No student is under the illusion that the Stott Center’s departmental management runs a state-of-the-art facility. More often than not, machines are damaged, popcorn and litter from previous events are strewn throughout the building and support staffers are conspicuously absent. Many students this year have complained to the Vanguard about the Stott Center’s intramural program. Beginning with promises of organized sporting events, the program has thus far left many students empty handed. Students are asked to sign up at the beginning of the year for intramural sports they are interested in, but all too often they are never contacted. Upon investigation, they are given excuses such as lost lists and incorrect event postings.

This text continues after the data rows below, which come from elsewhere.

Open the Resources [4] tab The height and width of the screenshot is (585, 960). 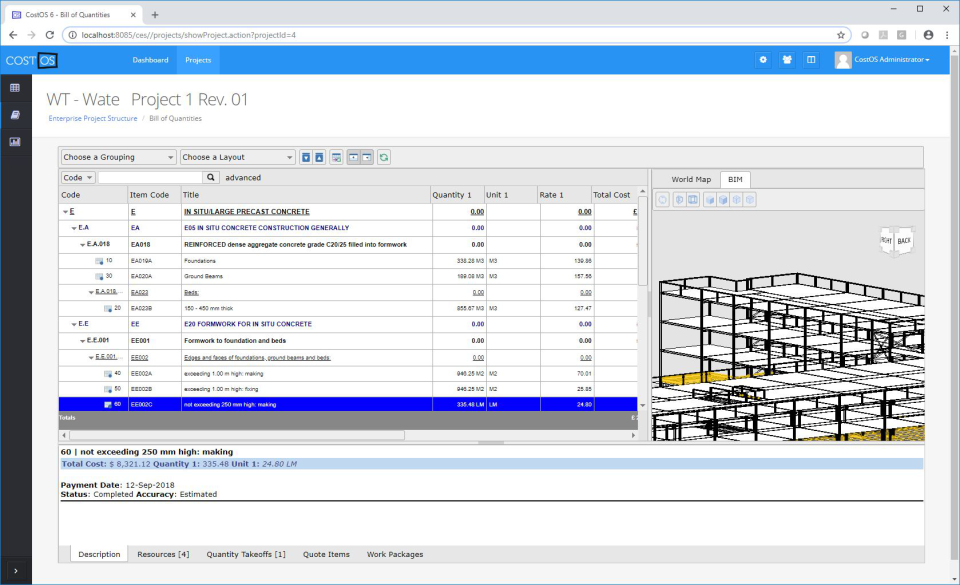click(x=162, y=554)
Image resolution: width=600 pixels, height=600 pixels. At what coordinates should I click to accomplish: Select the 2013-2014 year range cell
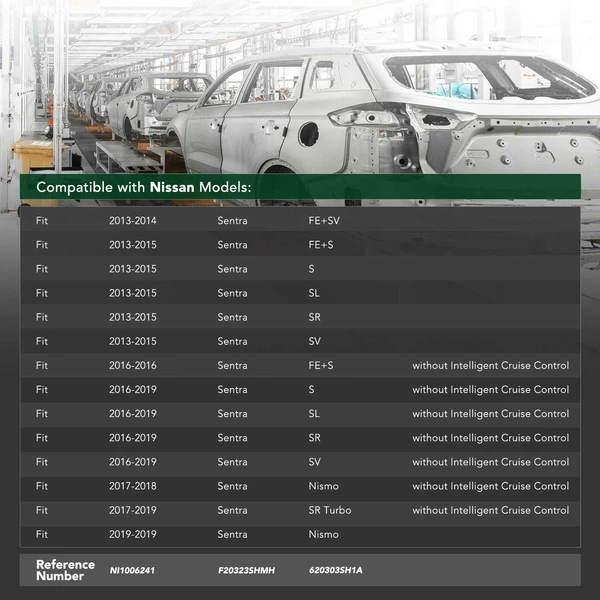coord(133,220)
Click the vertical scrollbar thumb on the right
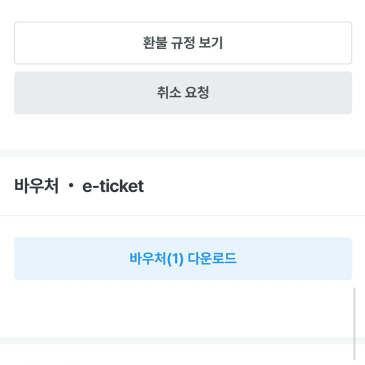 [x=354, y=324]
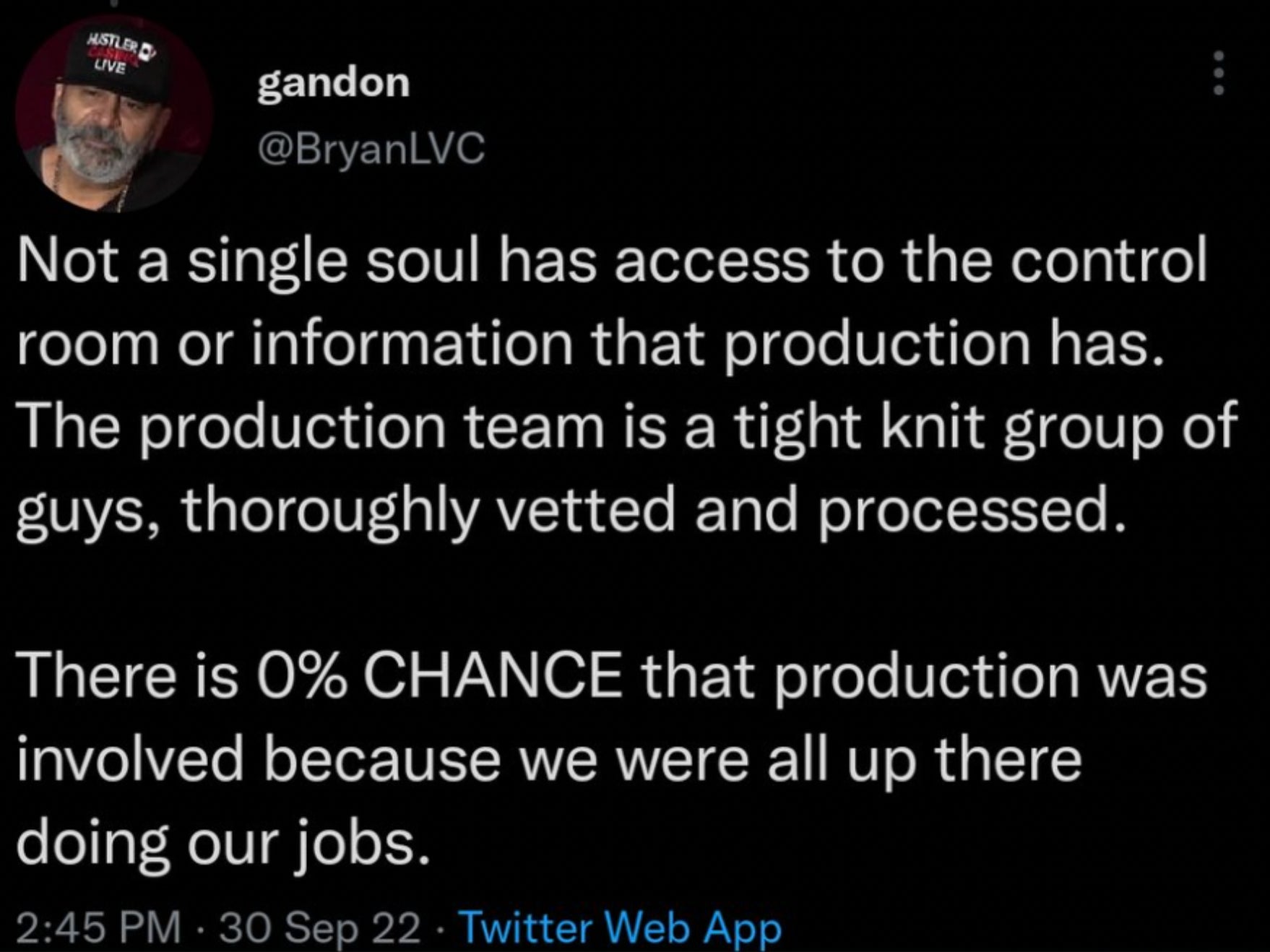Viewport: 1270px width, 952px height.
Task: Click the final line "doing our jobs."
Action: (223, 842)
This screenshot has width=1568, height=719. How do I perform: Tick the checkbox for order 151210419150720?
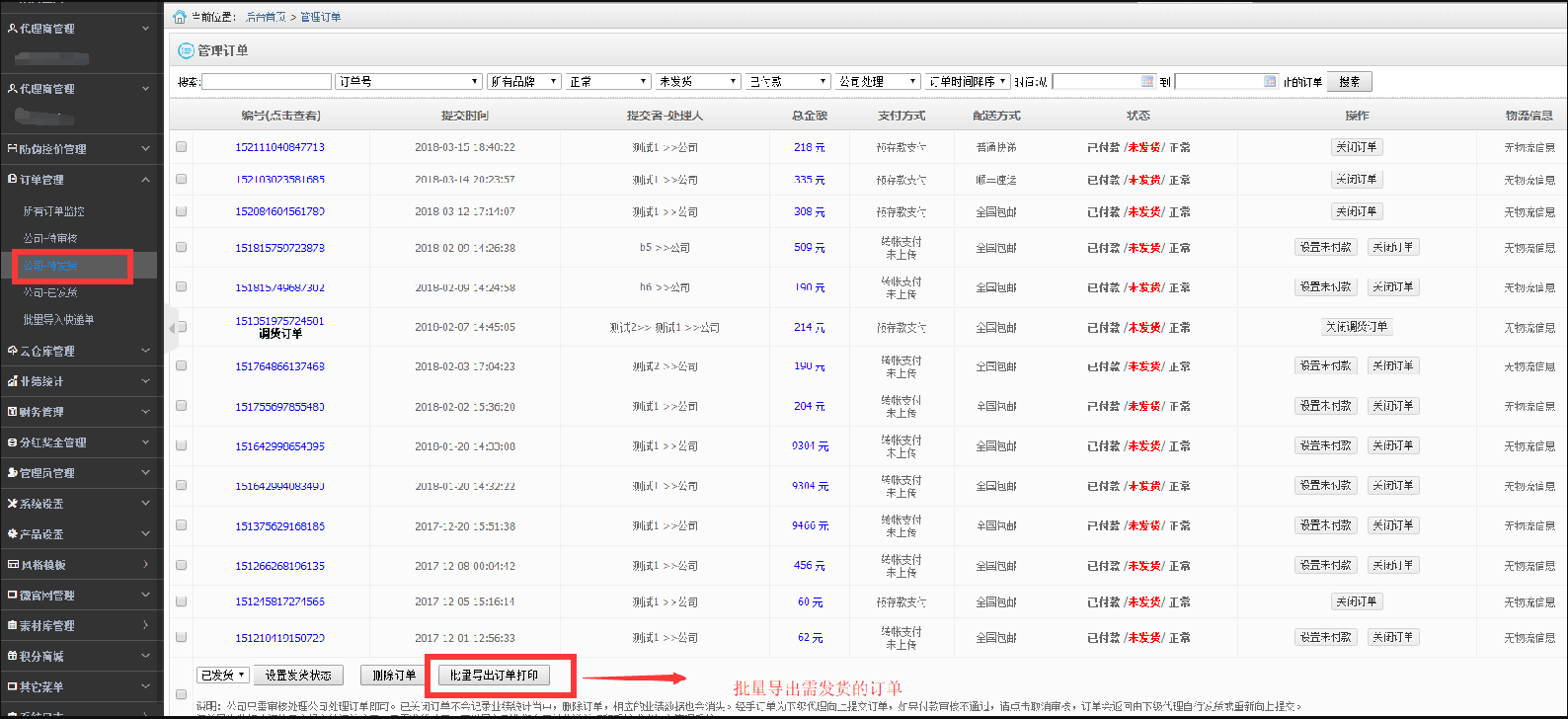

Adding insult to injury, the Winter 2002 Class Schedule is an astonishing disappointment. Only two evening physical education classes will be offered. This is a disservice to all students of Portland State University. In addition, a more strict fee policy in winter quarter will disallow any refunds of PE class fees, even when a student drops the class. A similar situation at a commercial gym would send fitness buffs to the cancellation department.
Of course, students do not have this option with the Stott Center. “Membership” is deducted from PSU students’ tuition and fees, regardless of their complaints. Students have to accept the lackluster gymnasium, workout rooms and swimming pool, despite limited hours, shrinking class schedules, ever-changing sign-in sheets and clocks that actually do not tell “time.” We accept it because it is all we have and it is ours.
Or is it ours? The Stott Center is already accommodating St. Mary’s Academy in our swimming pool and the Fire Department in our workout and circuit weight room. Now with the Memorial Coliseum slated for destruction, the Stott Center will play host to some of the events formerly held there. We fear this will severely limit the access and hours for student athletics and recreation in an already overloaded facility.
We are the largest school in Oregon; the athletic facilities and their management do not adequately meet the needs of over 20,000 students. What is the athletic department doing now, and what will they do in the future, to ensure that student access is a priority and organization is paramount?